Understanding a consumer’s behavior, purchase patterns, and location also provides a level of attribution, analytics, and predictive capabilities that were previously unavailable. Based on signals from IoT devices, we'll be able to push timely notifications to consumers when they need to purchase something rather than waiting for them to show interest.
These insights and the ability to accurately attribute every interaction throughout the customer journey will be groundbreaking.
3) Marketing technology platforms will treat IoT data like their first born.
Marketing platforms and technologies will be able to ingest and use IoT data similarly to how cookies and unique IDs (UIDs) are used today. These platforms will also use IoT signals to further evolve our current cross-device technologies.
Developing platforms and technologies capable of ingesting, analyzing, and acting on these vast data sets will be a very complex undertaking. But evolution in digital marketing AI and machine learning applications will produce marketing technology platforms that can process, interpret, and evaluate these data sets in near real-time.
In other words, expect many new entrants in the marketing technology space to tackle this challenge.
4) The agency's role will evolve.
Along with the traditional responsibilities of agencies, they will start playing an increasingly technical, data-centric role as technology partners. Agencies will help build their client's platforms, develop their internal systems, and manage the implementation of tagging elements.
The agency staff's skill set must adapt to the evolution of their role, though. They'll need to develop an agile approach to managing campaigns, marketing initiatives, pricing, and product development.
Keen understanding of the data packets IoT devices can produce will become commonplace, as well as knowing what the actionable endpoints within a customer journey are.
5) Marketers will be able to deliver timely, personalized messages that align with their customer's lifecycle stage
The ability to deliver timely, personalized messages at the precise moment to the optimal device will transform digital marketing. For example, using data collected from a fitness wearable and proximity data collected from beacons, digital marketers could deliver fitness product messaging or emails when the user is near a relevant advertiser’s store, like a smoothie joint.

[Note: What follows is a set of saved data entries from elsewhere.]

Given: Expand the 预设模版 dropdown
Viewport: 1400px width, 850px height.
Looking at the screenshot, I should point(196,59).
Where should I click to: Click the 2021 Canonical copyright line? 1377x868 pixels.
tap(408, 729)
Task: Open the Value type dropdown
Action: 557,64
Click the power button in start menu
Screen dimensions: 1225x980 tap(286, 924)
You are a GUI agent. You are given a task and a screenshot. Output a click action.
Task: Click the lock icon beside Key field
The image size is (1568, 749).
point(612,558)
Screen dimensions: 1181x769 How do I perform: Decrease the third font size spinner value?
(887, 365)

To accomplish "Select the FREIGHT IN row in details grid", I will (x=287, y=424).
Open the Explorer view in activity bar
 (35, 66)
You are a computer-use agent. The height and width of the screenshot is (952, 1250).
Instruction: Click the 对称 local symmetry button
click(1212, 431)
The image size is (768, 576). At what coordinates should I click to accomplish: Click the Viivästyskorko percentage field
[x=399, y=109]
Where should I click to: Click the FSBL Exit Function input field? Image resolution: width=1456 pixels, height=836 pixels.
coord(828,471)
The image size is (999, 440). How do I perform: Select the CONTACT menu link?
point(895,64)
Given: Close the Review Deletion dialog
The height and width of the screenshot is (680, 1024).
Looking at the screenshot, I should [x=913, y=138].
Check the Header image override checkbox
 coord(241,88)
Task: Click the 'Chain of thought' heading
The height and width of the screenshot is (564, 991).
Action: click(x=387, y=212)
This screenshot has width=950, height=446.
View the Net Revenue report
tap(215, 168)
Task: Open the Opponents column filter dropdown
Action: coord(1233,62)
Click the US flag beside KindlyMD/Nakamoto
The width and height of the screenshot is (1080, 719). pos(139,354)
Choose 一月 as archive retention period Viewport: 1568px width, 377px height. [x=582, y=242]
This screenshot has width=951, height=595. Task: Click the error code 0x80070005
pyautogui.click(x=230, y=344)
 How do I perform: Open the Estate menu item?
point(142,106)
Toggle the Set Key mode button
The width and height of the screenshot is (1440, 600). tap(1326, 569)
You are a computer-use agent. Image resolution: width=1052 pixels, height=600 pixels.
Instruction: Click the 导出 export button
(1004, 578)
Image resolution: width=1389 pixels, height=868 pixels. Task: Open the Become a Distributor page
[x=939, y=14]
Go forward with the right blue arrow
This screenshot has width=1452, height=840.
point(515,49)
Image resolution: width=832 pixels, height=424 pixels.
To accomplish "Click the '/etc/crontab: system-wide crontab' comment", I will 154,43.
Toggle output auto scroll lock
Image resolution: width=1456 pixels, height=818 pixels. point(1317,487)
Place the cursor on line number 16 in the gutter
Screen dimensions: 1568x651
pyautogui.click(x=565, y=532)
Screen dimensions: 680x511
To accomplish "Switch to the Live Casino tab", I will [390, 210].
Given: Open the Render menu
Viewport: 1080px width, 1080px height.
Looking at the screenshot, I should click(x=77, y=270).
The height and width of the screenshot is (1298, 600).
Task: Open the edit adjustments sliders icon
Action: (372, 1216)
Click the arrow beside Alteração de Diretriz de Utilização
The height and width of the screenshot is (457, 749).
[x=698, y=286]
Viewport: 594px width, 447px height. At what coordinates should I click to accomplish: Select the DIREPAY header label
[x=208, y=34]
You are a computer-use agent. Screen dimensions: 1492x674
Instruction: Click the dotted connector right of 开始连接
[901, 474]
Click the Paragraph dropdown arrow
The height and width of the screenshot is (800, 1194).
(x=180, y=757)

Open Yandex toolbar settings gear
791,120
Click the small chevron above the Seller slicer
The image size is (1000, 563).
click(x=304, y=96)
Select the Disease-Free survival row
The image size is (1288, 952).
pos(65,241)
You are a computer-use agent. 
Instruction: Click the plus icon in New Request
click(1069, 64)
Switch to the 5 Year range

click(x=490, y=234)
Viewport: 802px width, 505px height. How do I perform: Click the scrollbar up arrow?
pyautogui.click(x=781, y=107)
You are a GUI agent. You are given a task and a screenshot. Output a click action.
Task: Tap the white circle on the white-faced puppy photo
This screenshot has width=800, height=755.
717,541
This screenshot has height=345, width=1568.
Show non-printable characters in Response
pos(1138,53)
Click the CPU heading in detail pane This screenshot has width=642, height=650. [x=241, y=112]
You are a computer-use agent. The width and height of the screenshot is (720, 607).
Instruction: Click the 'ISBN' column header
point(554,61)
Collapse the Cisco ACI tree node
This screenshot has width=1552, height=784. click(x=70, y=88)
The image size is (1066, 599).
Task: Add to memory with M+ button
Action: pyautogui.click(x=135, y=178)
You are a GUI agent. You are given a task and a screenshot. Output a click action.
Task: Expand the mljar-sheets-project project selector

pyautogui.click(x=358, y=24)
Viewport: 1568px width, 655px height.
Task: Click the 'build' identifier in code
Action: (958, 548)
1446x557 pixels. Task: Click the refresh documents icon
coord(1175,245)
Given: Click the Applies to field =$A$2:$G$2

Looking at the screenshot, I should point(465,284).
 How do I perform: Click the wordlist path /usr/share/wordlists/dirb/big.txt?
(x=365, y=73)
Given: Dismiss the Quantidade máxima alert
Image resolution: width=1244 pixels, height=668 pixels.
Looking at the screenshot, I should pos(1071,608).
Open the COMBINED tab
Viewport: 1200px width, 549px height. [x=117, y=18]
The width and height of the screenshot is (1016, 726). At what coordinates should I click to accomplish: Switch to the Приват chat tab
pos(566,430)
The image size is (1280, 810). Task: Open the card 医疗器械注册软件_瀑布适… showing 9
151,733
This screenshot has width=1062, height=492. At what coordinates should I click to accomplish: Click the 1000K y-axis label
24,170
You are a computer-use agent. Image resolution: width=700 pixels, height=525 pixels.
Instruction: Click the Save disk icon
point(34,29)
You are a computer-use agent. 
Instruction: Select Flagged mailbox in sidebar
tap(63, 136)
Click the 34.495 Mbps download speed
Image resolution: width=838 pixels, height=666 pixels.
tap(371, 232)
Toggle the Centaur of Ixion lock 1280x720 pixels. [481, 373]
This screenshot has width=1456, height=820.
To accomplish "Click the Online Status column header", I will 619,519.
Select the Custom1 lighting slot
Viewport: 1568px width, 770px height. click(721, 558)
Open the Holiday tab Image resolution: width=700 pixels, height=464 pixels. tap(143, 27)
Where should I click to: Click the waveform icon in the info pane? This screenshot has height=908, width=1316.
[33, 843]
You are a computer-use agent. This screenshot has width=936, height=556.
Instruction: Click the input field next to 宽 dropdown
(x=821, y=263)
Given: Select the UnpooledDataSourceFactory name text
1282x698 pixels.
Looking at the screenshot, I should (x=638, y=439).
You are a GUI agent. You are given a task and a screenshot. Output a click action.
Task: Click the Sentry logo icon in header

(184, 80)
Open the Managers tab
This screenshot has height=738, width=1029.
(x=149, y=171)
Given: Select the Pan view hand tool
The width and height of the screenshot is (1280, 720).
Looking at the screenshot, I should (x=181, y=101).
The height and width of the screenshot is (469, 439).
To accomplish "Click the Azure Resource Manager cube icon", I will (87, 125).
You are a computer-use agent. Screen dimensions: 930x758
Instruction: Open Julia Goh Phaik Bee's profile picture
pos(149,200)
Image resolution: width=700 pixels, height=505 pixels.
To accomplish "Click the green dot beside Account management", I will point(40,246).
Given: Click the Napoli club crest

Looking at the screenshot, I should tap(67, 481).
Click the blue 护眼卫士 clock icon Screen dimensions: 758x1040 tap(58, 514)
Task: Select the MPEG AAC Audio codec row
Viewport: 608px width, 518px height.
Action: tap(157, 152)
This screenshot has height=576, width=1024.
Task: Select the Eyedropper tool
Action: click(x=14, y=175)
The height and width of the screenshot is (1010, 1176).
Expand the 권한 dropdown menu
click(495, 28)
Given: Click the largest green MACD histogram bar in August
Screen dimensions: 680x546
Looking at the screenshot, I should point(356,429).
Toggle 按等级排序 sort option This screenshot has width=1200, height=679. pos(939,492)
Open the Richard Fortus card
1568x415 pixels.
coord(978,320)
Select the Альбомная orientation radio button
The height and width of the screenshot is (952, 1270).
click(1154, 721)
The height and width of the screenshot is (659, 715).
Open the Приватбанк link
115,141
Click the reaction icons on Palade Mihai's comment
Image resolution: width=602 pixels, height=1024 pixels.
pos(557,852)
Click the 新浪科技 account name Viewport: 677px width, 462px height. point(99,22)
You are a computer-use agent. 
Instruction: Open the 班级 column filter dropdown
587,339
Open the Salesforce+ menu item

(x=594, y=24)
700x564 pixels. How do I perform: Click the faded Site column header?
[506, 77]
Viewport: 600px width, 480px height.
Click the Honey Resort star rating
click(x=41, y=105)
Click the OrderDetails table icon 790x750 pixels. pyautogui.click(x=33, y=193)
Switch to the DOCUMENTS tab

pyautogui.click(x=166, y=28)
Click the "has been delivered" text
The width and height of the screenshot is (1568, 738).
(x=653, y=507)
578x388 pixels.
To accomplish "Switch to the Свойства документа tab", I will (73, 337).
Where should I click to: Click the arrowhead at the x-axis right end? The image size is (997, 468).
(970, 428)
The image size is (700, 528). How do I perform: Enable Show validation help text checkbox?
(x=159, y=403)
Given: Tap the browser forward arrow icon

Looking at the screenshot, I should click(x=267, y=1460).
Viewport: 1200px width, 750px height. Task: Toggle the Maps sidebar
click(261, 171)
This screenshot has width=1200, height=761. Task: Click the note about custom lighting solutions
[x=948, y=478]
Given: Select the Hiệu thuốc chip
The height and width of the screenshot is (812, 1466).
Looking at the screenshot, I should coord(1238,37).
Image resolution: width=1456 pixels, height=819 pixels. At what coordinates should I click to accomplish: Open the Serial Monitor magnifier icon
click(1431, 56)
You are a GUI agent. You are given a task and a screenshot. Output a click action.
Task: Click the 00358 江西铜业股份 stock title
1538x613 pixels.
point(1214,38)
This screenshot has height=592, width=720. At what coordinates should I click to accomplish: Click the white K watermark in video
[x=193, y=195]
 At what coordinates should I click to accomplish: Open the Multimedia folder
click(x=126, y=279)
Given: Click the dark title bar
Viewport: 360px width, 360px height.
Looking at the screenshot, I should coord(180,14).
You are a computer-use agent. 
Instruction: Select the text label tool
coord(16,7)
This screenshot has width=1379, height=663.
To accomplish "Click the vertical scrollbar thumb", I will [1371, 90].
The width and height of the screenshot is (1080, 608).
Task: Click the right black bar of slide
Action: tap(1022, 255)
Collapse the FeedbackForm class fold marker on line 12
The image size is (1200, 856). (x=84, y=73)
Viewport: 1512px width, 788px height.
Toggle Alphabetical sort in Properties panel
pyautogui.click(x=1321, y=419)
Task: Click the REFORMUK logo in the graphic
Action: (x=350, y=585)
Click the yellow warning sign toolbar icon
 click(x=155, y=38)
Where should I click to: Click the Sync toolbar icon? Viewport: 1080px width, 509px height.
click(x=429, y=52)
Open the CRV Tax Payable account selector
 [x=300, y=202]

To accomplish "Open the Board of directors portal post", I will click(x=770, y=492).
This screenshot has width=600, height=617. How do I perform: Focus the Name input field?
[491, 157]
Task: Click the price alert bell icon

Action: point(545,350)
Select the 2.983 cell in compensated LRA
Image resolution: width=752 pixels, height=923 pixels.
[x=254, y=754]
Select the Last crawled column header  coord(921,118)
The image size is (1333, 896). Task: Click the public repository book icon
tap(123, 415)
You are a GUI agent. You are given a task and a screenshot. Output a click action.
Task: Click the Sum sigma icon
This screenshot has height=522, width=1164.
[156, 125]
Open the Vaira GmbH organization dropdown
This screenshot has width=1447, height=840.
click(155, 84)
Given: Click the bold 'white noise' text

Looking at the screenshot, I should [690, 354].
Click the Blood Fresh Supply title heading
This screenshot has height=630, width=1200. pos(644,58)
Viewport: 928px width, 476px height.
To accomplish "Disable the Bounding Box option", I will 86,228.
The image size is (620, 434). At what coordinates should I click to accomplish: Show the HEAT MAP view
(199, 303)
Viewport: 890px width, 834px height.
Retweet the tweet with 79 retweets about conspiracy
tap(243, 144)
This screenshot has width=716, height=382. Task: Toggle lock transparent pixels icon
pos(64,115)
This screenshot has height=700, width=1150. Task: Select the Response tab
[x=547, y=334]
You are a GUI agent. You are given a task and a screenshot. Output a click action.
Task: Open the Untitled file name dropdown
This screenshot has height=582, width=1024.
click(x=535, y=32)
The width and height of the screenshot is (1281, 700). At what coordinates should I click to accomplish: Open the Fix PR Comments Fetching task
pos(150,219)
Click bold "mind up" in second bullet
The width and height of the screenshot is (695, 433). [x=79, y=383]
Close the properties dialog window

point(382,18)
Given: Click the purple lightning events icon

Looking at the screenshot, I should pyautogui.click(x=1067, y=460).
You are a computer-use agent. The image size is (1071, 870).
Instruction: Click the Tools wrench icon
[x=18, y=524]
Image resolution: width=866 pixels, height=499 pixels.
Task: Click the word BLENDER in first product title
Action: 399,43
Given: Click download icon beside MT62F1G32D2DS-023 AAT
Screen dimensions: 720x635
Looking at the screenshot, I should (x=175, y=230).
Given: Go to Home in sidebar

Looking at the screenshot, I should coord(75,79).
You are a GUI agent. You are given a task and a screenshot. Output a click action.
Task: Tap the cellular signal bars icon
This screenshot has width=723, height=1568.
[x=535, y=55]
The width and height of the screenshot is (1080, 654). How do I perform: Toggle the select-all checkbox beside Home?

The possibilities for using a combination of these signals to provide highly relevant messaging at the optimal moment are unlimited.
IoT could also provide marketers with the information to improve customer experience and determine when they should send acquisition or retention marketing messages. One example is using offline purchases coupled with proximity data from IoT devices in a brick and mortar store to target recent purchasers with an upsell email or social campaigns asking for product feedback to send to their peers.
6) There will be increased scrutiny of privacy and security.
With great data, comes great responsibility. We can expect more privacy and security regulations and technologies focused on protecting both consumer and enterprise data.
Methods such as network segmentation, device-to-device authentication, and bolstered encryption techniques will likely emerge to prevent IoT devices from being compromised.
The data created by the Internet of Things will unleash considerable digital marketing potential. Predicting exactly how these changes will play out is not exact, but the evolution is already underway.
The only question is: will you be prepared for it?